BIGGIE’S MURDER TO REMAIN UNSOLVED: FBI ends investigation citing no basis for prosecution

   The final nail in Biggie’s coffin was hammered down last week as the FBI has decided to close its investigation into the rapper’s 1997 murder. Federal prosecutors reviewed the evidence and concluded there was no basis for prosecution, Louis J. Caprino Jr., acting head of the criminal division of the FBI’s Los Angeles office, said in Friday’s editions of the “Los Angeles Times.” 
   The Notorious B.I.G., whose real name was Christopher Wallace, was shot to death in March 1997 in front of hundreds of witnesses as he left a music industry party in Los Angeles. Investigators have pursued various theories, including one that the killing was a retaliatory hit following the murder of Tupac Shakur in Las Vegas the year before. Biggie represented the East and Tupac the West in a much-hyped East vs. West hip hop rivalry. 

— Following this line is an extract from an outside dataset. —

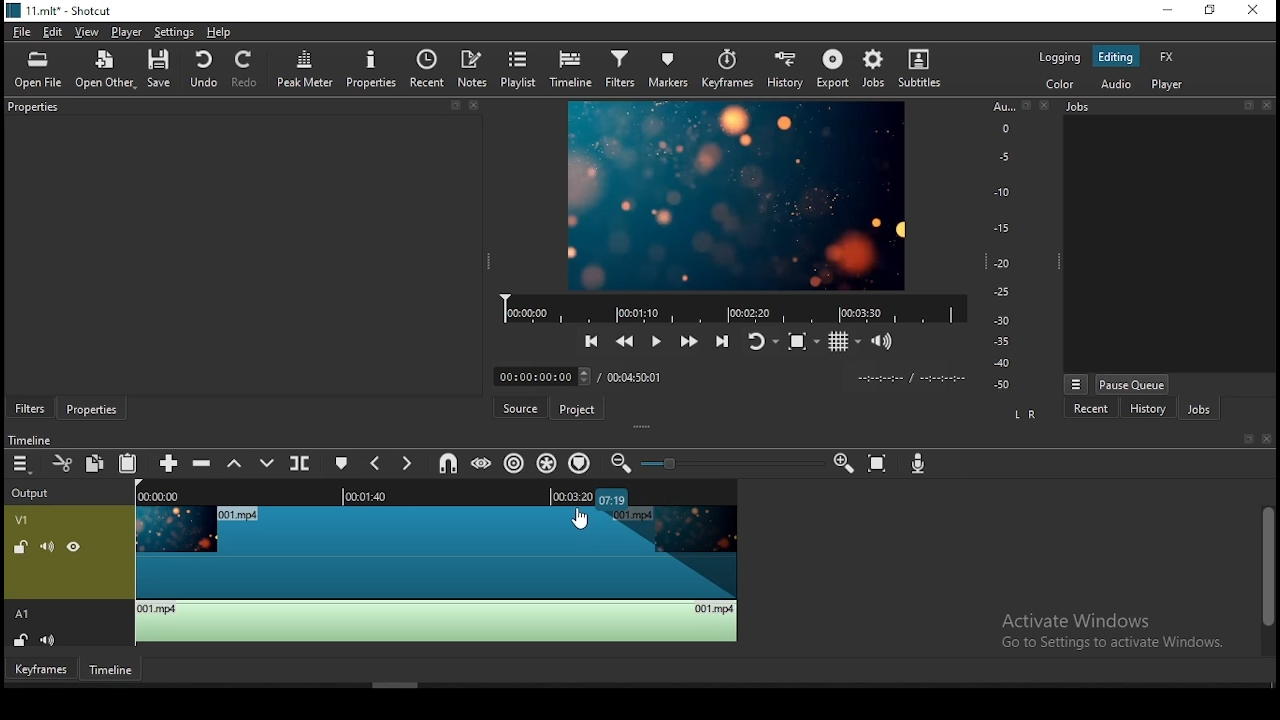 This screenshot has height=720, width=1280. What do you see at coordinates (549, 459) in the screenshot?
I see `ripple all tracks` at bounding box center [549, 459].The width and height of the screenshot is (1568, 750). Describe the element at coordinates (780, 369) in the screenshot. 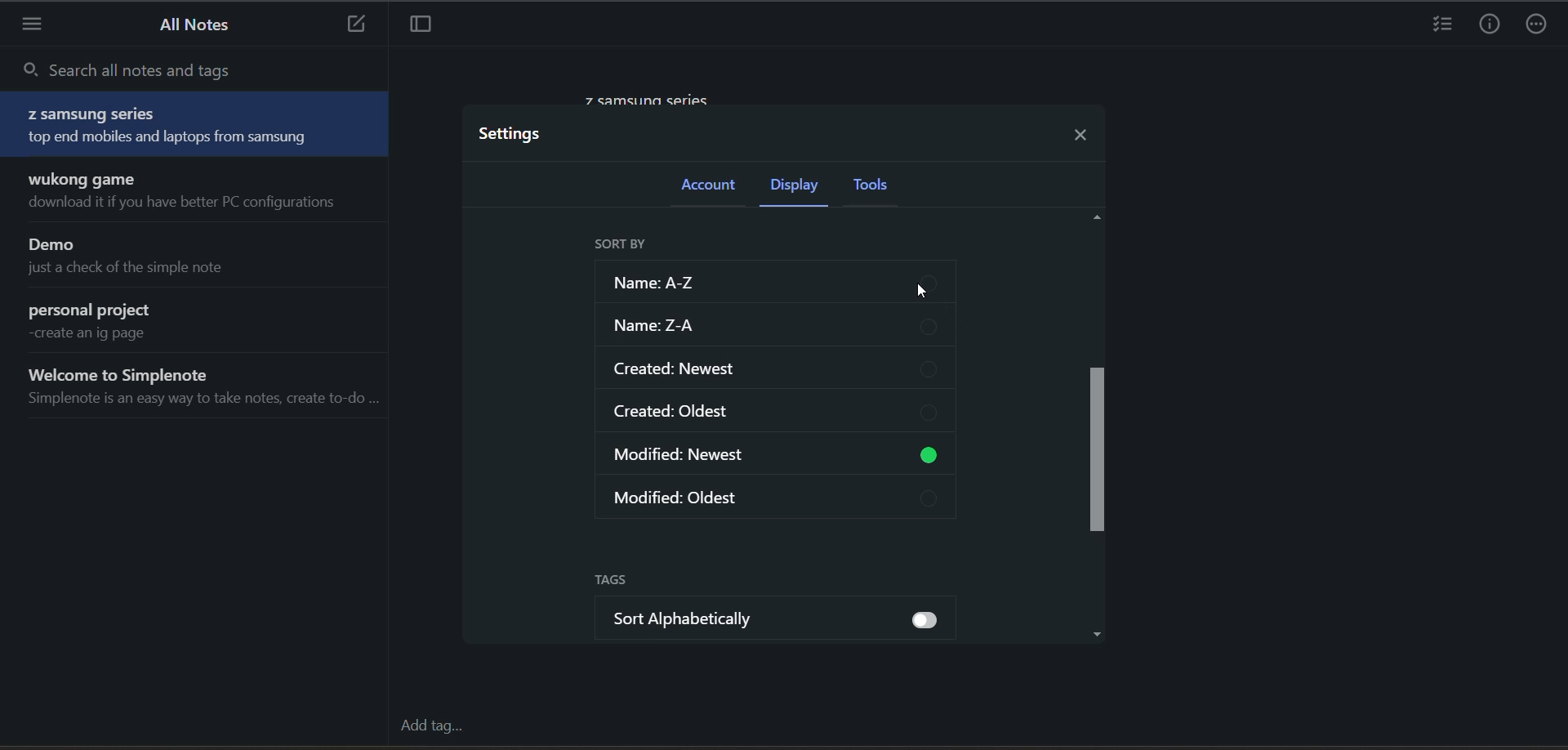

    The FBI had also spent 18 months investigating the possibility that a rogue Los Angeles police officer working with Death Row founder Marion "Suge" Knight had orchestrated B.I.G.’s killing. Knight, whose Death Row Records boasted Tupac as a signed artist, denied any involvement.
    Investigators had said the officer, David Mack, owned a car matching the description of one seen speeding from the murder scene. A witness had also placed him at the scene hours before the murder.  
   However, detectives abandoned the rogue cop theory after other information gathered by investigators did not support it.  Mack, who has since been imprisoned for robbing a bank, has denied any involvement in the killing.  FBI officials dropped the probe in January after learning the lead agent on the case had talked with lawyers for Notorious B.I.G.’s mother, who is suing the Los Angeles Police Department for allegedly covering up police involvement in her son’s slaying.
   Voletta Wallace’s suit, which seeks unspecified damages, is scheduled to go to trial April 12 in federal court in Los Angeles.
    Meanwhile, Perry Sanders, an attorney for Mrs. Wallace, isn’t buying the FBI’s explanation of why they backed off the case. He told the “Times” that the LAPD "exerted political pressure on the FBI to lay off the case."
    But Assistant FBI Director Richard T. Garcia denied this claim.
    “No one at the FBI was asked or directed to stop anything,” he said. “This investigation was reviewed diligently by [Carson’s] boss on a regular basis and the results were submitted to the U.S. attorney’s office. They determined that the evidence was insufficient for prosecution. So we dropped it.”